Nóż kontra aparat fotograficzny
2008-11-10 17:54:53Trafił na uliczną bandę, która zaatakowała śliczną Japonkę. Pstryknął kilka fotek i cudem unikając zabiegu ponownego nastawiania szczęki, wrócił do domu. Następnego dnia rano, zagryzając kawę pączkami, sięgnął po codzienną gazetę. Azjatka zaginęła zaraz tym, jak ją uratował. Westchnąl, dopił kawę i ciśnienie mu tak skoczyło, że poszedł na policję. Tam nie znalazł zrozumienia, więc dalej włóczył się przez miasto. Trafił na kilku bezdomnych i pewnego mężczyznę o kwadratowej szczęce. Jegomość wyglądał na tyle smętnie i podejrzanie, aby warto było go śledzić. Fotograf, ambitnie połączył kilka faktów i doszedł do wniosku, że kwadratoszczęki ma związek ze zaginięciem Japonki. Nóż kontra aparat fotograficzny. Obstawiajcie wynik.

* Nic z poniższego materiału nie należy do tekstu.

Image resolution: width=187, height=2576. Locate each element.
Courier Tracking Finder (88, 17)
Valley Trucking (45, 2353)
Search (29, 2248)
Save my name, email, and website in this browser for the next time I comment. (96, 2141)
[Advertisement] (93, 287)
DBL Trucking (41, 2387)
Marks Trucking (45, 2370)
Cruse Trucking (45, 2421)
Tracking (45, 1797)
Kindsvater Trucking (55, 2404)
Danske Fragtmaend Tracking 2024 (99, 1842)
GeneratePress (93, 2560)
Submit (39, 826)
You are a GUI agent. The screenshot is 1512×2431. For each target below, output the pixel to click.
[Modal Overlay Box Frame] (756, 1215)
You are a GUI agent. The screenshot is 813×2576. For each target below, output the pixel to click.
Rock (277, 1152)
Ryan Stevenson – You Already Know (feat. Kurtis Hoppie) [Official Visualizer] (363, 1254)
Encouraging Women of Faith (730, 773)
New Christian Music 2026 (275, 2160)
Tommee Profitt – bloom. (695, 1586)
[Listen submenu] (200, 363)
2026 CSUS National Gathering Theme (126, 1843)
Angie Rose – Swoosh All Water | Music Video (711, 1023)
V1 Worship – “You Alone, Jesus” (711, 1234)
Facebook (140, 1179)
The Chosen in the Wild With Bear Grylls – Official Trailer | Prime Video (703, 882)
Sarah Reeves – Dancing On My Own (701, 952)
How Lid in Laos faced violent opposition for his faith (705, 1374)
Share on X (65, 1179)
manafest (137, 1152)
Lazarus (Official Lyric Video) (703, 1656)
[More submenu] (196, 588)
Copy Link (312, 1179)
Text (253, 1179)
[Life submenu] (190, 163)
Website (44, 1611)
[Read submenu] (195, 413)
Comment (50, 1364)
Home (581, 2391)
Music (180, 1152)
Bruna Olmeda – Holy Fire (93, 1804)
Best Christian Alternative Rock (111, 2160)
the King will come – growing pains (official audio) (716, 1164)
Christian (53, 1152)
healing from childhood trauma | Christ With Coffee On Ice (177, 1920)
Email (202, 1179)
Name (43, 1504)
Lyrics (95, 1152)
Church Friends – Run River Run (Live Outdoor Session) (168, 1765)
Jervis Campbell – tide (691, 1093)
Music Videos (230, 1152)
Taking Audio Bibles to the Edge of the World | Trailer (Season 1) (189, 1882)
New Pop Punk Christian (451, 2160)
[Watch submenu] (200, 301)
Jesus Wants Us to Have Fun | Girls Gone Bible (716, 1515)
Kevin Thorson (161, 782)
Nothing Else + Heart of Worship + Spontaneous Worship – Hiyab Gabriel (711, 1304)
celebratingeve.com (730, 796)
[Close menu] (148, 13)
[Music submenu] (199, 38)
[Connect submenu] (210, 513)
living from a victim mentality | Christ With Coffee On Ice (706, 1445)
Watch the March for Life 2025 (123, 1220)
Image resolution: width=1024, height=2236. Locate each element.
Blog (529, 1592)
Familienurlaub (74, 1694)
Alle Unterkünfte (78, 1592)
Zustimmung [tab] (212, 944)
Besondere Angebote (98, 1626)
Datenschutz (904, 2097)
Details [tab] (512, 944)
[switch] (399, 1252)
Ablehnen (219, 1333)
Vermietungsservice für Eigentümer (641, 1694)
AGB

Film zasługujący na miano największego dna ostatnich miesięcy. Jest nudno, przewidywalnie i obrzydliwie. Kino gore już dawno weszło do kinematografii i dziwię się, że jeszcze nikomu nie wyszło bokiem. Po seansie „Nocnego pociągu z mięsem” wychodzi nie tyle bokiem, co… Dopóki jeszcze mamy okazję śledzić powolny obłęd naszego bohatera, jest ciekawie. W filmie następuje moment kiedy z powieści o szalonym mordercy wskakujemy w zupełnie inny wymiar. Szkoda tylko, że później jest już tylko gorzej. Zupełnie jakby twórcom zabrakło pomysłów i wepchali scenariusz wszystko co było na liście najbardziej obrzydliwych rzeczy, jakie śniły ci się w dzieciństwie.
Zdecydowanie nie polecam. Szkoda życia.